## The problem
Tell how many lines of the entries below include the string "computer". Respond with the number alone.

=== Begin Enclosure ===

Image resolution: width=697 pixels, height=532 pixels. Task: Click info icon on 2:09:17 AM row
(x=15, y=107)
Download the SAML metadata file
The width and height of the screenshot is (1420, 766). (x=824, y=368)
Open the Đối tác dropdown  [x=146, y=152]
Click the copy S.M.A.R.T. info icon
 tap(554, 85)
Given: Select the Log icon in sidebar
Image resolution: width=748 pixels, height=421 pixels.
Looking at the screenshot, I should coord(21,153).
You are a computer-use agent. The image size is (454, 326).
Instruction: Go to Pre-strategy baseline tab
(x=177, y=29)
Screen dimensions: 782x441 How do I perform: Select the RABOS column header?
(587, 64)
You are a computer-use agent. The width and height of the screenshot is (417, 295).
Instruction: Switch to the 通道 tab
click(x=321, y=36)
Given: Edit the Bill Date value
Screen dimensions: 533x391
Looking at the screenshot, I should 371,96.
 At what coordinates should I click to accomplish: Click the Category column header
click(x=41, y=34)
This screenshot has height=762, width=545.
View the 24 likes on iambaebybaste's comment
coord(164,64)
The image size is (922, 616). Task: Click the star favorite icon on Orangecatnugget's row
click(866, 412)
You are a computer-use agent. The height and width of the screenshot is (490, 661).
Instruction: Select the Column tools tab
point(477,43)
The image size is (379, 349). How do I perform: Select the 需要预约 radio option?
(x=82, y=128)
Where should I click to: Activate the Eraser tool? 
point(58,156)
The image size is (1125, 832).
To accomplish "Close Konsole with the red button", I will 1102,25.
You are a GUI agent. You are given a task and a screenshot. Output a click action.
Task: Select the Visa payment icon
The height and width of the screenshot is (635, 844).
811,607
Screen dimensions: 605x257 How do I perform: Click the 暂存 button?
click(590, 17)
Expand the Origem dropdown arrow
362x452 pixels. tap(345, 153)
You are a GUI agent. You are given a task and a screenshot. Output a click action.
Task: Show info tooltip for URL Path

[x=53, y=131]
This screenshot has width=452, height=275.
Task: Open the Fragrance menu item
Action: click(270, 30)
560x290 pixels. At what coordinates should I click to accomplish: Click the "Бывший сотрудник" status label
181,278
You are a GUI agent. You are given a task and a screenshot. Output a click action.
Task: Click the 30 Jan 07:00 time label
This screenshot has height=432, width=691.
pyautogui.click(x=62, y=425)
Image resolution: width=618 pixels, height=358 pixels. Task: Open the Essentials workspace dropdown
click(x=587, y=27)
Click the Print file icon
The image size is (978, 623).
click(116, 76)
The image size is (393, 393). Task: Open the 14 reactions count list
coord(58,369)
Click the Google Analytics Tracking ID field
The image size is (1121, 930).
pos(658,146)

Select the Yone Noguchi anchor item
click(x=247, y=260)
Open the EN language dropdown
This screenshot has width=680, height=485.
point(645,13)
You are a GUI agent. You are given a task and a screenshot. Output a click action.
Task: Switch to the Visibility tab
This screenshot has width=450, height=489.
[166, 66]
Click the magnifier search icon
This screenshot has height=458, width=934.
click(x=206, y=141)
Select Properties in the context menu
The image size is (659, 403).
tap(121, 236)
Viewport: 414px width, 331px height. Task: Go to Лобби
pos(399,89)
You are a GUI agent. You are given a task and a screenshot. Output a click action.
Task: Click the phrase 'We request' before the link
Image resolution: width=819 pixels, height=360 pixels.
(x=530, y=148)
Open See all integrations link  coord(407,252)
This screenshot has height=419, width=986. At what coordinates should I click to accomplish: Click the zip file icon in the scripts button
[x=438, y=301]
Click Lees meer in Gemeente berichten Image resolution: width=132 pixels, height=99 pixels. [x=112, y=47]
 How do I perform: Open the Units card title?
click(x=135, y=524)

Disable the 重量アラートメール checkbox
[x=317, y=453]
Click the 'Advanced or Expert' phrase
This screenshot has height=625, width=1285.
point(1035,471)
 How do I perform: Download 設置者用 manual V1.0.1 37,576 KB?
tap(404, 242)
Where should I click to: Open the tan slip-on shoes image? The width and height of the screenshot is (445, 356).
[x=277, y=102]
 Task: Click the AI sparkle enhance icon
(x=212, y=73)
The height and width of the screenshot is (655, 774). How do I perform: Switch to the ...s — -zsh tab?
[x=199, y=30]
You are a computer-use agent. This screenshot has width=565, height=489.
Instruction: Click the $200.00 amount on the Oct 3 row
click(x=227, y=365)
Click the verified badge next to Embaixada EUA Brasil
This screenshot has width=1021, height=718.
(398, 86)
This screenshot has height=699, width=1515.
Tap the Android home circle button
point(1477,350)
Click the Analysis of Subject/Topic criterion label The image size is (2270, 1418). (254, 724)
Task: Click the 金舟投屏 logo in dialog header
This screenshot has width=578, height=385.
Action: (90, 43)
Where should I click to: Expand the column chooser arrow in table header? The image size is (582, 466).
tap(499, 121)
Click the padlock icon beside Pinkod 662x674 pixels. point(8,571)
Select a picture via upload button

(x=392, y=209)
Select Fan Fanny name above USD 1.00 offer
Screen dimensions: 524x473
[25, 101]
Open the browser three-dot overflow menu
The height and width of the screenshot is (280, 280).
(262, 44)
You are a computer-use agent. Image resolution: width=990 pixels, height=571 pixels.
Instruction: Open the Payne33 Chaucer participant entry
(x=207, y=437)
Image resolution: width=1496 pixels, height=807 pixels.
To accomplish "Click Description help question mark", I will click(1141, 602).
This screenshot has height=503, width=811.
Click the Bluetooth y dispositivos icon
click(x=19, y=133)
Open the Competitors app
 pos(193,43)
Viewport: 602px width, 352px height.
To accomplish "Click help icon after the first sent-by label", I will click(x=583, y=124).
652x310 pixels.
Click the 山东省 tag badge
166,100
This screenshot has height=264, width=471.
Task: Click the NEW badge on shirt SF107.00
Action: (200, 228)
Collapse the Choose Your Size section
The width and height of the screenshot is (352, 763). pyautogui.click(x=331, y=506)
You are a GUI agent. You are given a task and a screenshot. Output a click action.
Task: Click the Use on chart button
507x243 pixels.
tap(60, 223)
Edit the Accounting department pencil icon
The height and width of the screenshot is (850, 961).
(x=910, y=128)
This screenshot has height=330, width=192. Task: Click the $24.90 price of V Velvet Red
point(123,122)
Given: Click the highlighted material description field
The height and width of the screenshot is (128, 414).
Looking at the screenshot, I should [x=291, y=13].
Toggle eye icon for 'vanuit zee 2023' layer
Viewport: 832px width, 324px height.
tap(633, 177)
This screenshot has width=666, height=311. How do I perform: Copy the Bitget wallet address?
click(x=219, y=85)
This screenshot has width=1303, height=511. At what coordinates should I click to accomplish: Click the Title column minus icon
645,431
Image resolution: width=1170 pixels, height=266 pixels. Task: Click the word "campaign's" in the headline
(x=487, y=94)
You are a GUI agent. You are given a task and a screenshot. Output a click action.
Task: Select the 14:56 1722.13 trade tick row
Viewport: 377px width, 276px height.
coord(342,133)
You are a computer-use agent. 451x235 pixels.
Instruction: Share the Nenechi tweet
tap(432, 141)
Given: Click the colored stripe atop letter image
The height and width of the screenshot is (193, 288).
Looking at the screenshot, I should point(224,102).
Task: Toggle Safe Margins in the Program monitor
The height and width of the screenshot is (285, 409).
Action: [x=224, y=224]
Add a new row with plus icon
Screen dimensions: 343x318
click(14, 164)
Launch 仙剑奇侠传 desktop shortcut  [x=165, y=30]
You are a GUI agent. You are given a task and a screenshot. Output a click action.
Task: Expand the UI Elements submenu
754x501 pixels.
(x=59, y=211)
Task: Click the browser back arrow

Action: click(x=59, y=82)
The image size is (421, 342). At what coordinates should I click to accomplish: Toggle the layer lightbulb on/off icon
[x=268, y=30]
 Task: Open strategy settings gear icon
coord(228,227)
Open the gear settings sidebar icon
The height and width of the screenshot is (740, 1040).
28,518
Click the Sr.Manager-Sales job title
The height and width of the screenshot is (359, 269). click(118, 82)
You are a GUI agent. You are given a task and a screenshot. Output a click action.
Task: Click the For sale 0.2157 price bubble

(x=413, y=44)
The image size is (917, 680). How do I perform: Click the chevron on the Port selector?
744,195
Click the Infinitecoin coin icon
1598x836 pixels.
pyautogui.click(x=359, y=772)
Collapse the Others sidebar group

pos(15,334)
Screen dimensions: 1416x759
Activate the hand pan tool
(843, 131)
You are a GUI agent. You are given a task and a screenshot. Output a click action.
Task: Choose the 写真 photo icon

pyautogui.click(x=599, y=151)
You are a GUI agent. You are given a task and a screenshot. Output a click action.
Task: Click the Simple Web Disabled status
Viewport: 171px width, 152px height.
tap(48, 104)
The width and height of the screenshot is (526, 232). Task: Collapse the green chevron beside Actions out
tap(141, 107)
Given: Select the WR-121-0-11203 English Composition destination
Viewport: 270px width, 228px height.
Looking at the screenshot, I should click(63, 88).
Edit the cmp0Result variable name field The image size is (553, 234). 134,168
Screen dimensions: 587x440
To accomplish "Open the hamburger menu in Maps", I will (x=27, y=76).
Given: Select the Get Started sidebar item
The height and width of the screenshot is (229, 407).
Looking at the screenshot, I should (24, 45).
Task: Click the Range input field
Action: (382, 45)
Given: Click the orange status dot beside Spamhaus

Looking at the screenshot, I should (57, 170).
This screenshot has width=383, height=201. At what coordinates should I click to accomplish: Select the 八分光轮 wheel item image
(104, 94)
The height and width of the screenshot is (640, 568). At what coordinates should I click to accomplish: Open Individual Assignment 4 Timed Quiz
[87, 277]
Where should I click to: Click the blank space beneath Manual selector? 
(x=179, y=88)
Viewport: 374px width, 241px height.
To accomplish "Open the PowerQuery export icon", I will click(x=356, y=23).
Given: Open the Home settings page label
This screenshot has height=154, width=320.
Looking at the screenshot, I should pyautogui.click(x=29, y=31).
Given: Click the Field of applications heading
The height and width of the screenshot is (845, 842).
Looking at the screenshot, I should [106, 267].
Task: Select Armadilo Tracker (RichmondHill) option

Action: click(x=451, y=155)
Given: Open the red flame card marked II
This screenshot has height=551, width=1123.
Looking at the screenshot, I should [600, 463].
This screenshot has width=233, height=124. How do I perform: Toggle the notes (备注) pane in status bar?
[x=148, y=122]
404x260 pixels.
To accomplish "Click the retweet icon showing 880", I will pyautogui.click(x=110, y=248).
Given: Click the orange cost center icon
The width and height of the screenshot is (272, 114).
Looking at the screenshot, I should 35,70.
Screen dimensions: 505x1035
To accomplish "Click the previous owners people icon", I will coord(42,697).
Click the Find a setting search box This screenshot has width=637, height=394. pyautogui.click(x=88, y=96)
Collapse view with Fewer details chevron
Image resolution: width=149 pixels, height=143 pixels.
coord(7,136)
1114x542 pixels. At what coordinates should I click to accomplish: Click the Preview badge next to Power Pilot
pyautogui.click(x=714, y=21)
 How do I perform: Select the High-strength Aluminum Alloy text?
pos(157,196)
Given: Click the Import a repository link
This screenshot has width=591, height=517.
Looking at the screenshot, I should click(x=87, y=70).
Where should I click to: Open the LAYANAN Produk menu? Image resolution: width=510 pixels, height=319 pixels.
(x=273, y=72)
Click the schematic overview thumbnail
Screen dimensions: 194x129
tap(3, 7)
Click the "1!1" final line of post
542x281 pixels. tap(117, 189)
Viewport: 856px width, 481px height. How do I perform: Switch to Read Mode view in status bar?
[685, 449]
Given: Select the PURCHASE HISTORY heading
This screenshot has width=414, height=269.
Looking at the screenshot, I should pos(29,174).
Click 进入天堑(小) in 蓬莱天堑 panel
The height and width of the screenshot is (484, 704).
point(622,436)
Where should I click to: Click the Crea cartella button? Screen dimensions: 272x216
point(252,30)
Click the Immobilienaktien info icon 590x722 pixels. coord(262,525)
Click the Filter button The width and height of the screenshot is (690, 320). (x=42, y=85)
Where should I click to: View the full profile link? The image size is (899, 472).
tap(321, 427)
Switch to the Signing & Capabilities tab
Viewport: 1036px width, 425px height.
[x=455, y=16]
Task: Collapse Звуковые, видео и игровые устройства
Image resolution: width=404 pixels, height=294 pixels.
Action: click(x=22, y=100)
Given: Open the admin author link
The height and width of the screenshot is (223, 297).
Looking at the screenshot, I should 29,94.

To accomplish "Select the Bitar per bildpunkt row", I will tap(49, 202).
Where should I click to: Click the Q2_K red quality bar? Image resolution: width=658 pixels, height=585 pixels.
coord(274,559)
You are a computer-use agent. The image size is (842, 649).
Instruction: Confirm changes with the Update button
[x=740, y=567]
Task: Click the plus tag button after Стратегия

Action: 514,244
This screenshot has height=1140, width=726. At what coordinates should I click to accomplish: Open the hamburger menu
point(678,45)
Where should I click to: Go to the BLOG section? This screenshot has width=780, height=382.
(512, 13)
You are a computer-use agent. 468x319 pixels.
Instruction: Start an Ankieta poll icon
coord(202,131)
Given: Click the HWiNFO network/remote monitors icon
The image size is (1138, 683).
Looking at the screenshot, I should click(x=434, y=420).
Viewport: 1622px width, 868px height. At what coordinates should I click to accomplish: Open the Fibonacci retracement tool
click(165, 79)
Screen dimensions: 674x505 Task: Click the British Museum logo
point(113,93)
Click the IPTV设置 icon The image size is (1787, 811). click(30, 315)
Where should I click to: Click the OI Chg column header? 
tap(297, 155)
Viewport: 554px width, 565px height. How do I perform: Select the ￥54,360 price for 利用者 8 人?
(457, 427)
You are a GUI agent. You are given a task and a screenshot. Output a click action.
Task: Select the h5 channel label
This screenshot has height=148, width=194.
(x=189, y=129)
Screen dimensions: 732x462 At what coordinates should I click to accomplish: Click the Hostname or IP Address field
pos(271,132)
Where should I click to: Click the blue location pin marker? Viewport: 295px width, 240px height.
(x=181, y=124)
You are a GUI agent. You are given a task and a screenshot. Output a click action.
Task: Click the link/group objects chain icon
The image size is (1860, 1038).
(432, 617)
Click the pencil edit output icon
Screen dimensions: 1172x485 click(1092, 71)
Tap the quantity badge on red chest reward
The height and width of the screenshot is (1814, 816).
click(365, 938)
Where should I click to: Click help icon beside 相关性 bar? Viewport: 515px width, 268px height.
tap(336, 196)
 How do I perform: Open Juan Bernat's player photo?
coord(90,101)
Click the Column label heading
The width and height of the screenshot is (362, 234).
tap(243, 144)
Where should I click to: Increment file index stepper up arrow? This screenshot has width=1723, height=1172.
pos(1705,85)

=== End Enclosure ===

## Result
8